The Little White Bird
proceeded to talk of other matters, but presently B⸺, who had been reflecting, said: “Do you know I fancy I was wrong in thinking that the waiter swore at me, and I shall withdraw the charge tomorrow.”I was pleased to find that William’s troubles were near an end without my having to interfere in his behalf, and I then remembered that he would not be able to see the girl Irene from the library windows, which are at the back of the club. I was looking down at her, but she refrained from signalling because she could not see William, and irritated by her stupidity I went out and asked her how her mother was.
“My,” she ejaculated after a long scrutiny of me, “I b’lieve you are one of them!” and she gazed at me with delighted awe. I suppose William tells them of our splendid doings.
The invalid, it appeared, was a bit better, and this annoying child wanted to inform William that she had took all the tapiocar. She was to indicate this by licking an imaginary plate in the middle of Pall Mall. I gave the little vulgarian a shilling, and returned to the club disgusted.
“By the way, William,” I said, “ Mr. B⸺ is to inform the committee that he was mistaken in thinking you used improper language to him, so you will doubtless be restored to the dining-room tomorrow.”
I had to add immediately, “Remember your place, William.”

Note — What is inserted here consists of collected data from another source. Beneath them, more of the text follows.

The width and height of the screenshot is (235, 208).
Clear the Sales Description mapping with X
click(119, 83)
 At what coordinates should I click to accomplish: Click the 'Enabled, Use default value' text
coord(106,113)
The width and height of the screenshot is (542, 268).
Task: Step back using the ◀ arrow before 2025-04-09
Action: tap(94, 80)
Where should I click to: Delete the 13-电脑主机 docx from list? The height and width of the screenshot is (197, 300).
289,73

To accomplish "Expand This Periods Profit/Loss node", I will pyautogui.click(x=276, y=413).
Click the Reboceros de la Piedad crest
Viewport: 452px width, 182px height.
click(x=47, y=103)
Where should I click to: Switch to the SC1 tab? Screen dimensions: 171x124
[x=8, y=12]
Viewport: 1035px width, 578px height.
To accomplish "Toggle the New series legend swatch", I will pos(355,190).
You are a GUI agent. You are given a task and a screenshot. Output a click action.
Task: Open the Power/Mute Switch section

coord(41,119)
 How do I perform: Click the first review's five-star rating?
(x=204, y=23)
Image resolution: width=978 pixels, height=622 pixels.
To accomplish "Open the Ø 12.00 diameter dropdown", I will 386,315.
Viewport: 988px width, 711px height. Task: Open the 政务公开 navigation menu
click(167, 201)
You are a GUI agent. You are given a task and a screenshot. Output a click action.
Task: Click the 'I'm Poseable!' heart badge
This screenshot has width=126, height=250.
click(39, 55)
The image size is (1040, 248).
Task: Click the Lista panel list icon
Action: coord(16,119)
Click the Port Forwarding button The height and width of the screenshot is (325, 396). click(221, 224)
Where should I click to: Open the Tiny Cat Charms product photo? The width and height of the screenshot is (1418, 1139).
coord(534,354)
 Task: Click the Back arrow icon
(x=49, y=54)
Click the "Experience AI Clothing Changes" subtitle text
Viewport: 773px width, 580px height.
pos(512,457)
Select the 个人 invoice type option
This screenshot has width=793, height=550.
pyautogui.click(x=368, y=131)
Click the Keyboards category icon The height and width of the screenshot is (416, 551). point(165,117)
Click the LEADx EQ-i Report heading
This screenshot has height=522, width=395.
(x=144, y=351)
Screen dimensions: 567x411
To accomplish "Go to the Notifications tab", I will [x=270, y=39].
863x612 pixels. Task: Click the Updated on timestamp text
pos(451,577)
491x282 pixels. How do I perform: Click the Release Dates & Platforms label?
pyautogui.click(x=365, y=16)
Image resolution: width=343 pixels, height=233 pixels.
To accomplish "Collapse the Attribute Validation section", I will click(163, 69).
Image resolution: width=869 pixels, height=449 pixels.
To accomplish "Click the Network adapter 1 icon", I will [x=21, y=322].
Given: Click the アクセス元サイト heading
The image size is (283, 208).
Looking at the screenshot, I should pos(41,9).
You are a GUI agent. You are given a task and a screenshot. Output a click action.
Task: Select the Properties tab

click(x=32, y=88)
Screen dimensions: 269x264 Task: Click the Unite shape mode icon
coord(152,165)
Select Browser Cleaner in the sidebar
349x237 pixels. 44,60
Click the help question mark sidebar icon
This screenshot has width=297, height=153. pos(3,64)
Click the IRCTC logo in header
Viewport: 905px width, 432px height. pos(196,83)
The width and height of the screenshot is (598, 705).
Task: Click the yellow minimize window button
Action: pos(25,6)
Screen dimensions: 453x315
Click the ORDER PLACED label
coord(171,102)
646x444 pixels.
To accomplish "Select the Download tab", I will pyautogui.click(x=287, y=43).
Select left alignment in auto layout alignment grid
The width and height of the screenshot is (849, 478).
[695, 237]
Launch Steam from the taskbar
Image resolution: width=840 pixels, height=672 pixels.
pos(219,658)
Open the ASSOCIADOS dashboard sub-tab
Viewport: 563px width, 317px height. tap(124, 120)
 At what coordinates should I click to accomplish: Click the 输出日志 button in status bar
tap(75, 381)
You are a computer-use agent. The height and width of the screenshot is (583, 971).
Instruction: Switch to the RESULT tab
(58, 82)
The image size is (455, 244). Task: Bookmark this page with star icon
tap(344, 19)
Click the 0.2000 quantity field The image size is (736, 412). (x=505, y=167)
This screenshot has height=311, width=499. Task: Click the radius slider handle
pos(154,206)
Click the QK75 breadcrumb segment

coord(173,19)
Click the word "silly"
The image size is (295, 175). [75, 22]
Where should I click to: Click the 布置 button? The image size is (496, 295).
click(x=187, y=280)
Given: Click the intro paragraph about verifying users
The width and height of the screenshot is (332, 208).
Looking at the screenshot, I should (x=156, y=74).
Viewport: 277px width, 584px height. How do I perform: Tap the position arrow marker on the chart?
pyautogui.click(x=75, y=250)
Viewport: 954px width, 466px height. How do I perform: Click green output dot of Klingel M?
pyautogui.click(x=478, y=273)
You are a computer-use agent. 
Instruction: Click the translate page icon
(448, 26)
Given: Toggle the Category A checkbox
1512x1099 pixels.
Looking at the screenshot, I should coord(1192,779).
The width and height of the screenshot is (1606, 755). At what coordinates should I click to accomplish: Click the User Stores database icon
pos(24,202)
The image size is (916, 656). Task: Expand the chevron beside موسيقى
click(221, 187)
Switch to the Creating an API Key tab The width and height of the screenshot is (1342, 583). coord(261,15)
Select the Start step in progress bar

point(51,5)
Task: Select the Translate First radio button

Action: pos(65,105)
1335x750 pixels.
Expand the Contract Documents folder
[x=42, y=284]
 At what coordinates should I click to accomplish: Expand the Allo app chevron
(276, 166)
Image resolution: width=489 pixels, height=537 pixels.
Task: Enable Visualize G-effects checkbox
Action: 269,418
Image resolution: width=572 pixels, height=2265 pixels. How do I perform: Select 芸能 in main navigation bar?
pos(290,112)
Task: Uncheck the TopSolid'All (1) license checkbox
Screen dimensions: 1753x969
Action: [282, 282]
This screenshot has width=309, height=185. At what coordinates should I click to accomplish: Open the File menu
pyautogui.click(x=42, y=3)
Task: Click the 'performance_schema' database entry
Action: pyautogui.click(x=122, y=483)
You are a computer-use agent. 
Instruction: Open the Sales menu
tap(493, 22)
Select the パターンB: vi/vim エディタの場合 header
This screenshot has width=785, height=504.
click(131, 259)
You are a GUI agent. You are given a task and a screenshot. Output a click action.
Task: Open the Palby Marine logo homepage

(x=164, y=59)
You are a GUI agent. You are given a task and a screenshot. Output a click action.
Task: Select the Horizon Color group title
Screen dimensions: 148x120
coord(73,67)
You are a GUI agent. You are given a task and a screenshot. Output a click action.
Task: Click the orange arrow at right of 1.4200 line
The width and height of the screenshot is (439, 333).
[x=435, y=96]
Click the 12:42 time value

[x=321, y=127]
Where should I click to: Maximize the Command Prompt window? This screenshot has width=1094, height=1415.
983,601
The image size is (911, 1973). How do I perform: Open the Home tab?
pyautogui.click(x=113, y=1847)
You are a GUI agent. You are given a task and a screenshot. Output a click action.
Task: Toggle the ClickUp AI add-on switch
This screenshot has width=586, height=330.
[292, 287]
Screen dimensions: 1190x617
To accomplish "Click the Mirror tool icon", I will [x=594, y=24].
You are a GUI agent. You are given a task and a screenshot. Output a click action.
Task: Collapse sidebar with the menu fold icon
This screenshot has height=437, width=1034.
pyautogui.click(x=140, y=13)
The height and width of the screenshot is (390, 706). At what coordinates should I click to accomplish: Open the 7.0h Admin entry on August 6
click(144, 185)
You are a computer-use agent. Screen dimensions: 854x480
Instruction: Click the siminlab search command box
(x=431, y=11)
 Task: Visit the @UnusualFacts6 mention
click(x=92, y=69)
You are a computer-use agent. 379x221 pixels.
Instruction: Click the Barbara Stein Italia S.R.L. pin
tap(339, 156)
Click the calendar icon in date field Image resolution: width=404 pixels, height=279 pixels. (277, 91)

“But Mr. B⸺ knows I swore,” he insisted.
“A gentleman,” I replied stiffly, “cannot remember for many hours what a waiter has said to him.”
“No, sir, but—”
To stop him I had to say, “And—ah—William, your wife is decidedly better. She has eaten the tapioca—all of it.”
“How can you know, sir?”
“By an accident.”
“Irene signed to the window?”
“No.”
“Then you saw her and went out and—”
“How dare you, William?”
“Oh, sir, to do that for me! May God bl—”
“William.”
He was reinstated in the dining-room, but often when I looked at him I seemed to see a dying wife in his face, and so the relations between us were still strained. But I watched the girl, and her pantomime was so illuminating that I knew the sufferer had again cleaned the platter on Tuesday, had attempted a boiled egg on Wednesday (you should have seen Irene chipping it in Pall Mall, and putting in the salt), but was in a woeful state of relapse on Thursday.
“Is your mother very ill today, Miss Irene?” I asked, as soon as I had drawn her out of range of the club-windows.
“My!” she exclaimed again, and I saw an ecstatic look pass between her and a still smaller girl with her, whom she referred to as a neighbour.
I waited coldly. William’s wife, I was informed, had looked like nothing but a dead one till she got the brandy.
“Hush, child,” I said, shocked. “You don’t know how the dead look.”
“Bless yer!” she replied.
Assisted by her friend, who was evidently enormously impressed by Irene’s intimacy with me, she gave me a good deal of miscellaneous information, as that William’s real name was Mr. Hicking, but that he was known in their street, because of the number of his shirts, as Toff Hicking. That the street held he should get away from the club before two in the morning, for his missus needed him more than the club needed him. That William replied (very sensibly) that if the club was short of waiters at suppertime some of the gentlemen might be kept waiting for their marrowbone. That he sat up with his missus most of the night, and pretended to her that he got some nice long naps at the club. That what she talked to him about mostly was the kid. That the kid was in another part of London (in charge of a person called the old woman), because there was an epidemic in Irene’s street.
“And what does the doctor say about your mother?”
“He sometimes says she would have a chance if she could get her kid back.”
“Nonsense.”
“And if she was took to the country.”
“Then why does not William take her?”
“My! And if she drank porty wine.”
“Doesn’t she?”
“No. But father, he tells her ’bout how the gentlemen drinks it.”
I turned from her with relief, but she came after me.
“Ain’t yer going to do it this time?” she demanded with a falling face. “You done it last time. I tell her you done it”—she pointed to her friend who was looking wistfully at me—“ain’t you to let her see you doing of it?”
For a moment I thought that her desire was another shilling, but by a piece of pantomime she showed that she wanted me to lift my hat to her. So I lifted it, and when I looked behind she had her head in the air and her neighbour was gazing at her awestruck. These little creatures are really not without merit.
About a week afterward I was in a hired landau, holding a newspaper before my face lest anyone should see me in company of a waiter and his wife. William was taking her into Surrey to stay with an old nurse of mine, and Irene was with us, wearing the most outrageous bonnet.
I formed a mean opinion of Mrs. Hicking’s intelligence from her pride in the baby, which was a very ordinary one. She created a regrettable scene when it was brought to her, because “she had been feared it would not know her again.” I could have told her that they know no one for years had I not been in terror of Irene, who dandled the child on her knees and talked to it all the way. I have never known a bolder little hussy than this Irene. She asked the infant improper questions, such as “Oo know who gave me this bonnet?” and answered them herself. “It was the pretty gentleman there,” and several times I had to affect sleep, because she announced, “Kiddy wants to kiss the pretty gentleman.”